Ressonância Magnética Cardiovascular na Cardiomiopatia Hipertrófica
Articulos de Revisión Mayo 22, 2007Publicado por los Dres. Afonso Akio Shiozaki, Raymond J. Kim, José Rodrigues Parga, Eduardo Marinho Tassi, Edmundo Arteaga, Carlos Eduardo Rochitte en Arq Bras Cardiol 2007; 88(2):243-248
Entre as doenças cardíacas genéticas, a cardiomiopatia hipertrófica (CMH) é a que mais causa morte súbita em jovens, com incidência de 1:500 na população adulta. Os critérios usados rotineiramente para pior prognóstico apresentam sensibilidade e especificidade limitadas. Assim, o risco estimado de evolução para cardiomiopatia dilatada ou morte súbita é um tanto impreciso, gerando dúvidas quanto ao tratamento adequado a ser instituído nos portadores de CMH. Portanto, um método não-invasivo acurado para o diagnóstico de CMH, com valor prognóstico, adquire grande importância.

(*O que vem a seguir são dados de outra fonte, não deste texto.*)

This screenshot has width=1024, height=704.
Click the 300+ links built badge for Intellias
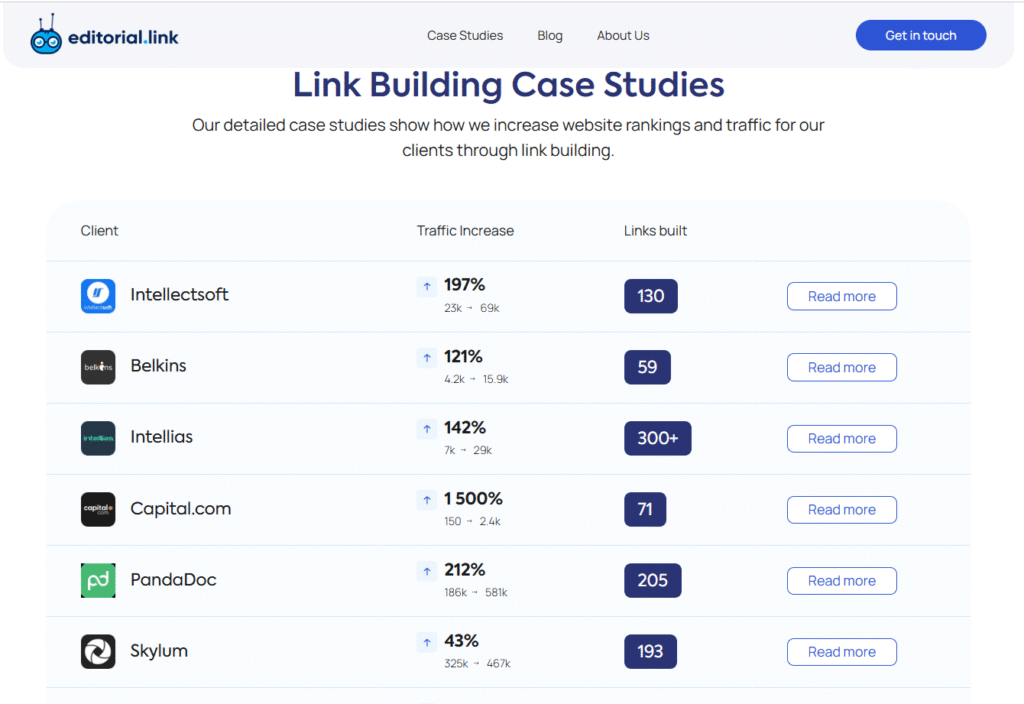click(x=657, y=438)
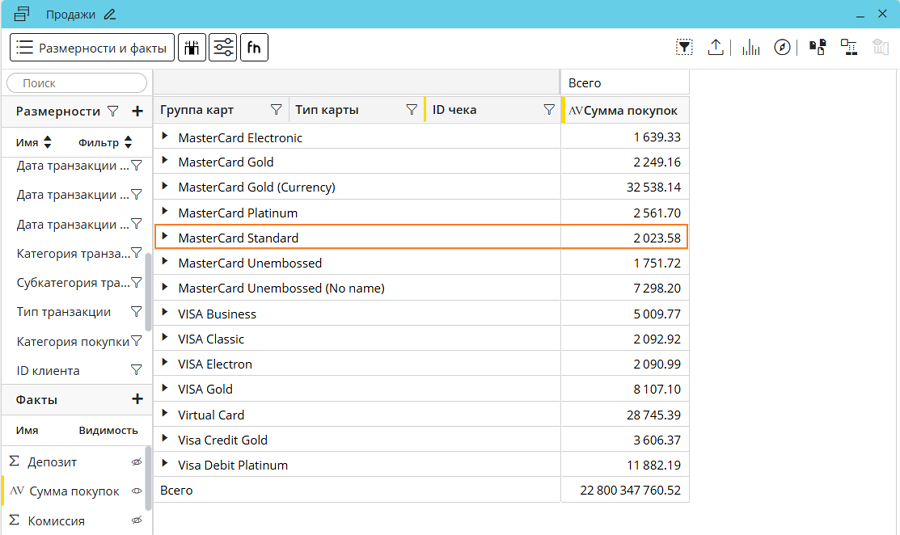This screenshot has height=535, width=900.
Task: Toggle visibility of the Депозит fact
Action: coord(137,462)
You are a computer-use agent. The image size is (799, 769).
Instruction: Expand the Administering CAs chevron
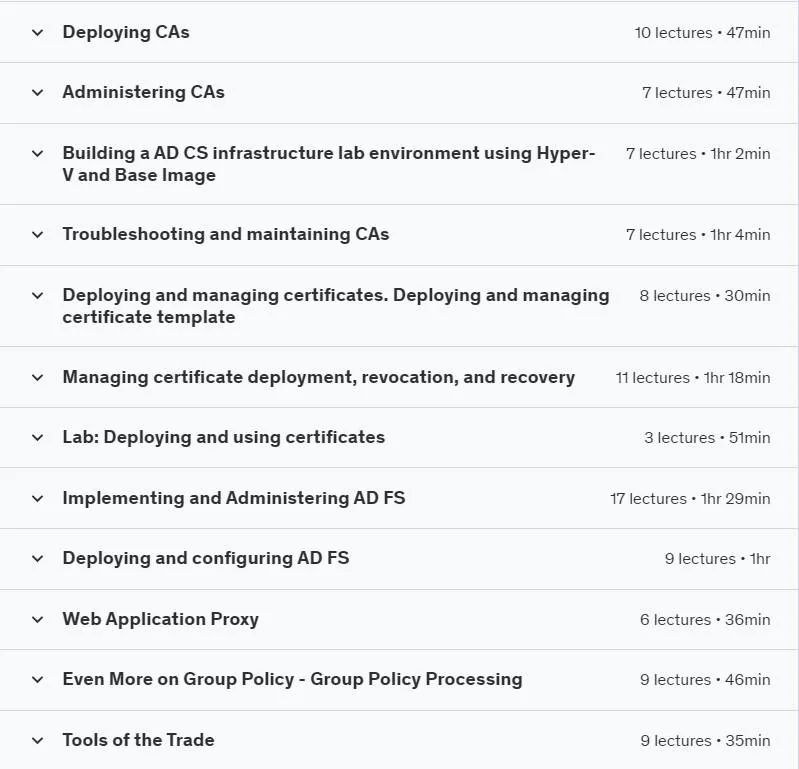tap(37, 93)
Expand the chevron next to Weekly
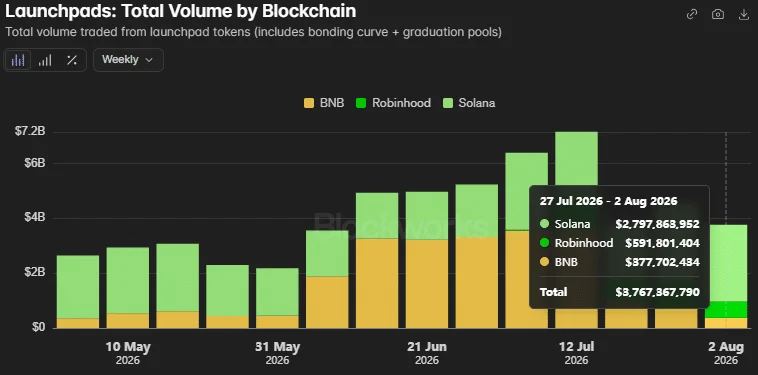Viewport: 758px width, 375px height. [x=149, y=60]
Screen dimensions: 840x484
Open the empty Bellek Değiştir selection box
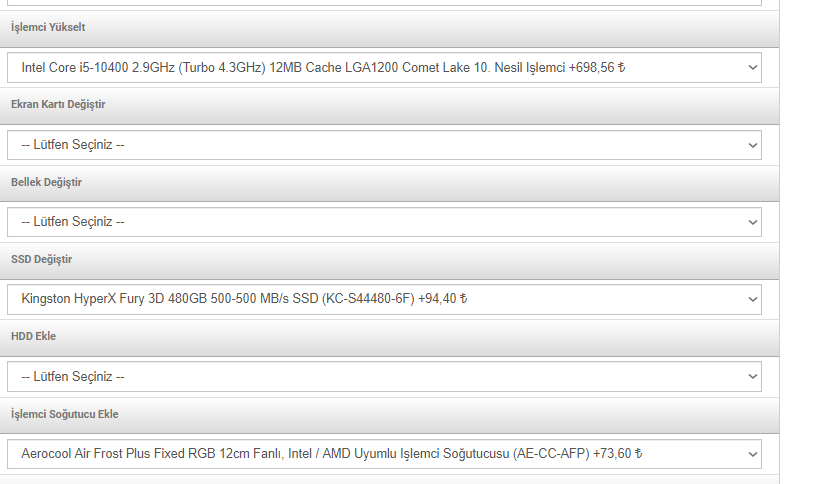(380, 222)
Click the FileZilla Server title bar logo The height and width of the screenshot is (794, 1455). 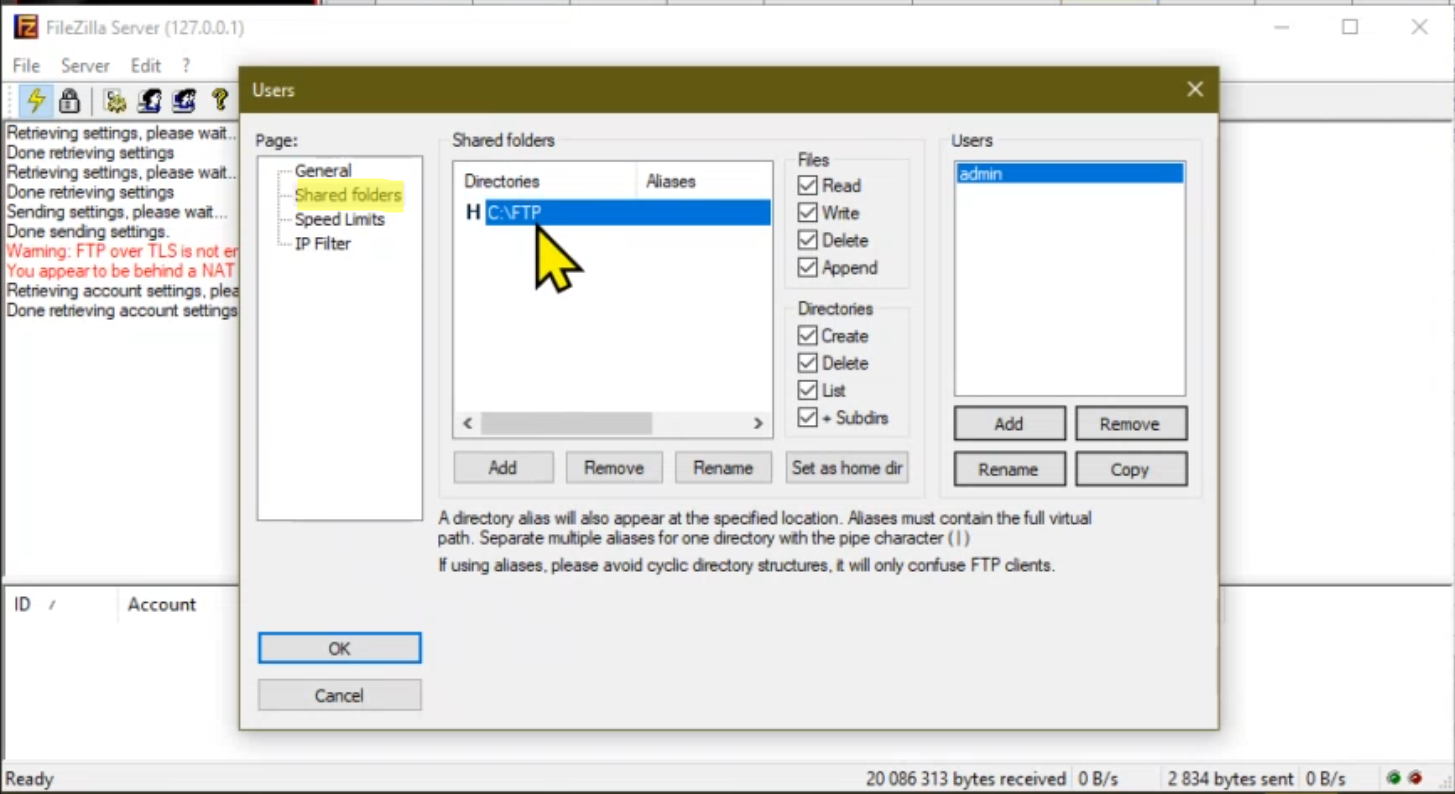(x=25, y=27)
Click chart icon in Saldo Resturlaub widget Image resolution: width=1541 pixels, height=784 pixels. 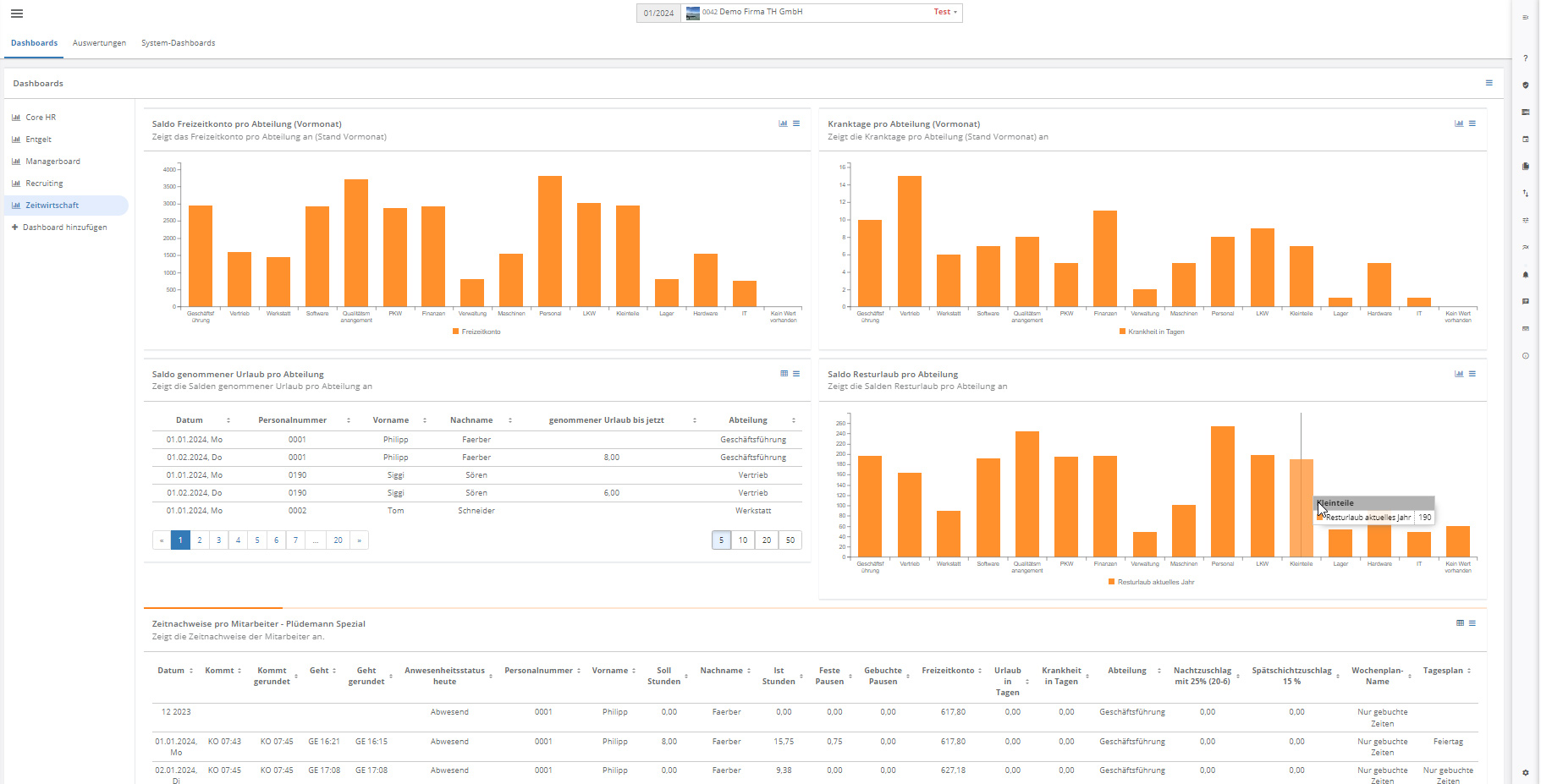coord(1459,374)
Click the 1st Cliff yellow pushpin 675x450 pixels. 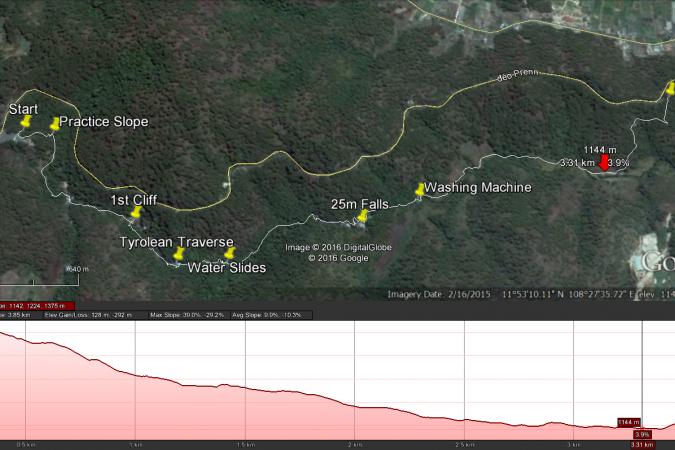pos(136,212)
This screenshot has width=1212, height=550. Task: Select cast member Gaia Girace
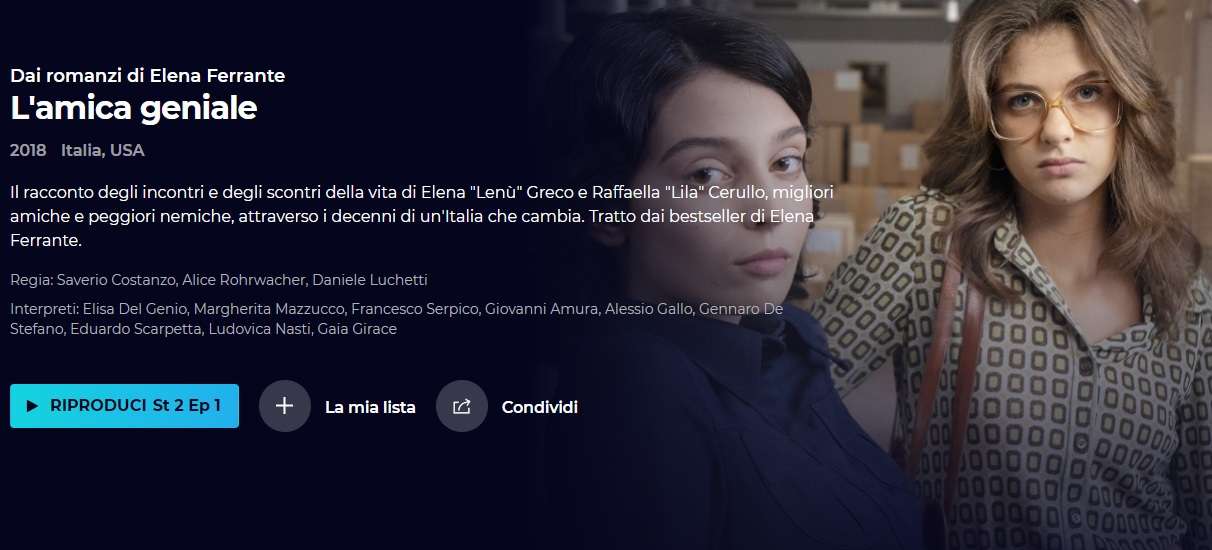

Nos últimos anos, a ressonância magnética cardiovascular (RMC) tem sido considerada não apenas uma ferramenta diagnóstica, mas também um estudo com valor prognóstico, pois caracteriza a fibrose miocárdica com bastante exatidão em portadores de cardiomiopatia hipertrófica. Além disso, a RMC também identifica os diversos padrões de hipertrofia, analisa a função ventricular, estima o gradiente intraventricular e permite a determinação do diagnóstico diferencial com outras causas que levam à cardiomiopatia hipertrófica.